A word-for-word copy of the entries below is required.
▬▬▬▬▬▬
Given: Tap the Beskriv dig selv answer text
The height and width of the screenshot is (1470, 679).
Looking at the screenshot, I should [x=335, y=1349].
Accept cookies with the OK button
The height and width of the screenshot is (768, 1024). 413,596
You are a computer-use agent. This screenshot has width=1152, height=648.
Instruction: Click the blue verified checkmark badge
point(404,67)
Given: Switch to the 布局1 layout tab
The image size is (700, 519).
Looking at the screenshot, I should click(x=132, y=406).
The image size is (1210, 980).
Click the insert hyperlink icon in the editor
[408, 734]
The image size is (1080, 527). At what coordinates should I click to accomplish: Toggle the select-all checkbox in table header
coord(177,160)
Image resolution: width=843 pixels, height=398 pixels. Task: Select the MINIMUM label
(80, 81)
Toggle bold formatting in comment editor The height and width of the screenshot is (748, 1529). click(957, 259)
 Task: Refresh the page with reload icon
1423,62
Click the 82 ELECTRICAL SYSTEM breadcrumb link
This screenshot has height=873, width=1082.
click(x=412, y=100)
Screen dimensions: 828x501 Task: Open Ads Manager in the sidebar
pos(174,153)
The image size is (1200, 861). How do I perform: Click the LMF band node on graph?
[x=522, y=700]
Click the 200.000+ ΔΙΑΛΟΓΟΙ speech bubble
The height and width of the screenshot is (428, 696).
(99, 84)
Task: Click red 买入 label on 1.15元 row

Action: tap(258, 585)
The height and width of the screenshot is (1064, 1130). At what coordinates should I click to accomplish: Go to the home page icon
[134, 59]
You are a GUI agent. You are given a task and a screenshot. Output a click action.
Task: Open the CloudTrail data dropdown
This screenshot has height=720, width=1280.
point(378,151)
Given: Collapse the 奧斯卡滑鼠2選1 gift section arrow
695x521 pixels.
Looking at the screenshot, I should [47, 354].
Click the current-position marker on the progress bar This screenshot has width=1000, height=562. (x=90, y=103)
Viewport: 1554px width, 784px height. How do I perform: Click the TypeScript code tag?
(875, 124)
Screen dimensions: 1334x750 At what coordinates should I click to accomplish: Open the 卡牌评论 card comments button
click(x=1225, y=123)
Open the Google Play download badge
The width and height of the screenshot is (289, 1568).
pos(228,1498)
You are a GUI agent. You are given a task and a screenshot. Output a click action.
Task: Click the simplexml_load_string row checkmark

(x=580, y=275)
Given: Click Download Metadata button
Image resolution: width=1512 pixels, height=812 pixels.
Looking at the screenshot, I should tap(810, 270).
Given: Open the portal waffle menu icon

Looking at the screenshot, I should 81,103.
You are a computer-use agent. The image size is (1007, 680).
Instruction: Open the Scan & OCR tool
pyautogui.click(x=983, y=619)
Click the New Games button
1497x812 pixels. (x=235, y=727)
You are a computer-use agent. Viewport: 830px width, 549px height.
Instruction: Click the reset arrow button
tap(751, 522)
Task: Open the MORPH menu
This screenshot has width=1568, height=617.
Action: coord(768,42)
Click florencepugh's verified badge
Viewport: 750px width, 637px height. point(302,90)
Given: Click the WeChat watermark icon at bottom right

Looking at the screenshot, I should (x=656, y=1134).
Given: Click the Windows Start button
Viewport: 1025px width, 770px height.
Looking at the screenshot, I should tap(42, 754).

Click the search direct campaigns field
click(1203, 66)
▬▬▬▬▬▬
**Solution to this exercise**
Given: Tap the Beskriv dig selv answer text
The height and width of the screenshot is (1470, 679).
Looking at the screenshot, I should [x=335, y=1349].
Accept cookies with the OK button
The height and width of the screenshot is (768, 1024). 413,596
You are a computer-use agent. This screenshot has width=1152, height=648.
Instruction: Click the blue verified checkmark badge
point(404,67)
Given: Switch to the 布局1 layout tab
The image size is (700, 519).
Looking at the screenshot, I should click(x=132, y=406).
The image size is (1210, 980).
Click the insert hyperlink icon in the editor
[408, 734]
The image size is (1080, 527). At what coordinates should I click to accomplish: Toggle the select-all checkbox in table header
coord(177,160)
Image resolution: width=843 pixels, height=398 pixels. Task: Select the MINIMUM label
(80, 81)
Toggle bold formatting in comment editor The height and width of the screenshot is (748, 1529). click(957, 259)
 Task: Refresh the page with reload icon
1423,62
Click the 82 ELECTRICAL SYSTEM breadcrumb link
This screenshot has height=873, width=1082.
click(x=412, y=100)
Screen dimensions: 828x501 Task: Open Ads Manager in the sidebar
pos(174,153)
The image size is (1200, 861). How do I perform: Click the LMF band node on graph?
[x=522, y=700]
Click the 200.000+ ΔΙΑΛΟΓΟΙ speech bubble
The height and width of the screenshot is (428, 696).
(99, 84)
Task: Click red 买入 label on 1.15元 row

Action: tap(258, 585)
The height and width of the screenshot is (1064, 1130). At what coordinates should I click to accomplish: Go to the home page icon
[134, 59]
You are a GUI agent. You are given a task and a screenshot. Output a click action.
Task: Open the CloudTrail data dropdown
This screenshot has height=720, width=1280.
point(378,151)
Given: Collapse the 奧斯卡滑鼠2選1 gift section arrow
695x521 pixels.
Looking at the screenshot, I should [47, 354].
Click the current-position marker on the progress bar This screenshot has width=1000, height=562. (x=90, y=103)
Viewport: 1554px width, 784px height. How do I perform: Click the TypeScript code tag?
(875, 124)
Screen dimensions: 1334x750 At what coordinates should I click to accomplish: Open the 卡牌评论 card comments button
click(x=1225, y=123)
Open the Google Play download badge
The width and height of the screenshot is (289, 1568).
pos(228,1498)
You are a GUI agent. You are given a task and a screenshot. Output a click action.
Task: Click the simplexml_load_string row checkmark

(x=580, y=275)
Given: Click Download Metadata button
Image resolution: width=1512 pixels, height=812 pixels.
Looking at the screenshot, I should tap(810, 270).
Given: Open the portal waffle menu icon

Looking at the screenshot, I should 81,103.
You are a computer-use agent. The image size is (1007, 680).
Instruction: Open the Scan & OCR tool
pyautogui.click(x=983, y=619)
Click the New Games button
1497x812 pixels. (x=235, y=727)
You are a computer-use agent. Viewport: 830px width, 549px height.
Instruction: Click the reset arrow button
tap(751, 522)
Task: Open the MORPH menu
This screenshot has width=1568, height=617.
Action: coord(768,42)
Click florencepugh's verified badge
Viewport: 750px width, 637px height. point(302,90)
Given: Click the WeChat watermark icon at bottom right

Looking at the screenshot, I should (x=656, y=1134).
Given: Click the Windows Start button
Viewport: 1025px width, 770px height.
Looking at the screenshot, I should tap(42, 754).

Click the search direct campaigns field
click(1203, 66)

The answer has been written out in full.